- **ASSIGNMENT**: For each line in the data below that holds "Medium", return a copy.

- **Items from a data source**:
·····
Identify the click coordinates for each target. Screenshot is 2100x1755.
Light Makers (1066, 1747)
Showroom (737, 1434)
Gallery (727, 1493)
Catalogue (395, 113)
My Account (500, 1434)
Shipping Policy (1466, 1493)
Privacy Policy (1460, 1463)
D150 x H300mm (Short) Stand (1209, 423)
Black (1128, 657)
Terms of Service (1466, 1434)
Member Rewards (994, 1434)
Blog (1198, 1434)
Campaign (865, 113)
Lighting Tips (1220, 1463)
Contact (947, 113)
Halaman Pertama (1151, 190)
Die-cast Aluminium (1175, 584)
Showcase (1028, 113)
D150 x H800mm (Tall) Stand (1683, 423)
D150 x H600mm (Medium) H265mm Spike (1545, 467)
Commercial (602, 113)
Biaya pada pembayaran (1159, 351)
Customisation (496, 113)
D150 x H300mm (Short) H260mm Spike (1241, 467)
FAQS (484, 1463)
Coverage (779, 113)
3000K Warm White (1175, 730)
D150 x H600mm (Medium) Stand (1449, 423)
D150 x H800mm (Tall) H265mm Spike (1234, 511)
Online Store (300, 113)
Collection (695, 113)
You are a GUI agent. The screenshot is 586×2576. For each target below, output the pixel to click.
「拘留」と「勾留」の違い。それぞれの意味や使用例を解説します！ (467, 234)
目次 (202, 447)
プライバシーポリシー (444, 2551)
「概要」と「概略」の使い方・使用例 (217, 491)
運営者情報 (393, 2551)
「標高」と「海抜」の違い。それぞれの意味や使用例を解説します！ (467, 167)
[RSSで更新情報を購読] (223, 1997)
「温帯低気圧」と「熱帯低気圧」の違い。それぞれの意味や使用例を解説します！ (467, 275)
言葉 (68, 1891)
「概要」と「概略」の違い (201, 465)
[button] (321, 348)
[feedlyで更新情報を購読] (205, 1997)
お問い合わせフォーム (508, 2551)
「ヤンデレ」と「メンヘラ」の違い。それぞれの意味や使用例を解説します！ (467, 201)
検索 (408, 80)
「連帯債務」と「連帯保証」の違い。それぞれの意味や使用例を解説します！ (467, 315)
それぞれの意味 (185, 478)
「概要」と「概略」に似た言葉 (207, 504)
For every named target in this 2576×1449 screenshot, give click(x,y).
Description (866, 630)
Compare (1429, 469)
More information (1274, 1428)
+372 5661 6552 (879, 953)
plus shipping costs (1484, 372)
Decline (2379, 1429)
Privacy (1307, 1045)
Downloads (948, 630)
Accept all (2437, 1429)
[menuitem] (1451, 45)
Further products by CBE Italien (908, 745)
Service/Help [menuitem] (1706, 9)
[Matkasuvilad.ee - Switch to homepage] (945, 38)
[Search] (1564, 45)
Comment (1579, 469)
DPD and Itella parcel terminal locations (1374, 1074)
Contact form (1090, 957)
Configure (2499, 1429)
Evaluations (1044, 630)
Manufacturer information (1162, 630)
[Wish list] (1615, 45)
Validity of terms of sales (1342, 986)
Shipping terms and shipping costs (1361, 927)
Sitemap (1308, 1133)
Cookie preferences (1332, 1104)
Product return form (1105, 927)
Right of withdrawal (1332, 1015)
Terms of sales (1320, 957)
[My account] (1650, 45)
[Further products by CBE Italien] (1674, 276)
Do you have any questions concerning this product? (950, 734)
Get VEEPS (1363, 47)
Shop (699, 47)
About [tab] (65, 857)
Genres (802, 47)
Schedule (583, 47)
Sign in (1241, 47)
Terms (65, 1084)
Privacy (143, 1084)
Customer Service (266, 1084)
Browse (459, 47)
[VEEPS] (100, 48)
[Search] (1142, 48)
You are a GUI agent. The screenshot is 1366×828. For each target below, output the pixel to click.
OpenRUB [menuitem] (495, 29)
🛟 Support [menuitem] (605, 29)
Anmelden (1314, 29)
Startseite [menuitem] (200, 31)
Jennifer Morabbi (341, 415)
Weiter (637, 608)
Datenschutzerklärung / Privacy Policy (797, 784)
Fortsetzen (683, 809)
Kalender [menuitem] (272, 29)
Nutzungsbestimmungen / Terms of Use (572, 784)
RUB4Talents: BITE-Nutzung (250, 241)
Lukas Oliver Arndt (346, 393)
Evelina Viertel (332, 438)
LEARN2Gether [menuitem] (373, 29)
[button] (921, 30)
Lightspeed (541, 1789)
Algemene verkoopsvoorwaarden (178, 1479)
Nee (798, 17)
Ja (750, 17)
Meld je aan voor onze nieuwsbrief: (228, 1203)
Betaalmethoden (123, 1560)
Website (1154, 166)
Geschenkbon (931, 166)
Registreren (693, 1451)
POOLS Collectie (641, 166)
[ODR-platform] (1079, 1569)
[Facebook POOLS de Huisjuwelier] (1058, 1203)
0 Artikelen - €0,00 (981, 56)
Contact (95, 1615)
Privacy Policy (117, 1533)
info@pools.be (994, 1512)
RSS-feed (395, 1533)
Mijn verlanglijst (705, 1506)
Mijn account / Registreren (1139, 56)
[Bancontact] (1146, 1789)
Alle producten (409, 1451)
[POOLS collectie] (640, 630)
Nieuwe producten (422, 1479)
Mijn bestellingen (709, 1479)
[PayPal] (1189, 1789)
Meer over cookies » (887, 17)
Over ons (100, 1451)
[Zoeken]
·····
- **SOLUTION TO THE PROBLEM**:
D150 x H600mm (Medium) H265mm Spike (1545, 467)
D150 x H600mm (Medium) Stand (1449, 423)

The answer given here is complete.